Про не лишенного мужских чар в свои «пятьдесят пять» (напоминанием о которых он без конца открещивается от мягких, но настойчивых женских притязаний Полины Андреевны Светланы Орловой) Дорна Вячеслава Хорохоты, тоже одинокого, деликатного, остро нуждающегося в тепле, — как нежна сцена его с Машей, когда та признается ему в любви к Треплеву и он с восклицанием «Что же я могу сделать, дитя мое?» укутывает ее, как ребенка, в плед, уютно обнимает, все повторяя: «Что? что?» Жаль, что сама Маша Полины Саверченко если и привлекает внимание, то только внешней приятностью облика.

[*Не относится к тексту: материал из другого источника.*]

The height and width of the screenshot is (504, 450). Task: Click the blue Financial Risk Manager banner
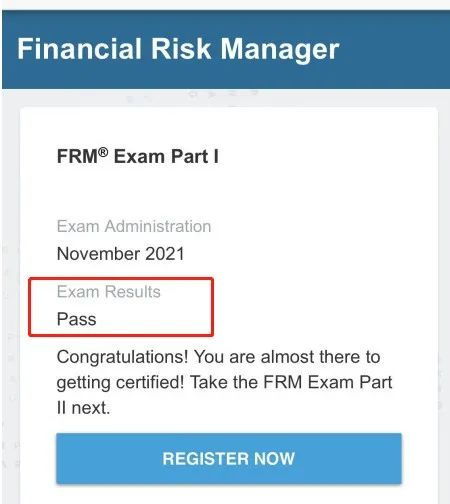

Созданный в спектакле мир постоянно живет своей полной жизнью. Некоторые многофигурные сцены идут несколько минут без слов, давая нам разглядеть просто молчащих или вальсирующих прямо на воде людей — в прелести мягкого света (художник по свету Тарас Михалевский), возникающего от озерных бликов. Теплый объем сценического пространства полон шумов свежего ветра, едва слышного чириканья птиц, иногда раскатов идущей грозы. Есть удивительные эпизоды совместных «улетов» в какую-то другую, тихую, дивную реальность, когда слегка меняется, становясь чуть ярче, освещение, постепенно нарастают звуки спокойной чудной музыки и все герои, как бы застывая, вглядываются в нее, слушая при этом рассказ о совсем обычных вещах, например, Тригорина о рыбалке.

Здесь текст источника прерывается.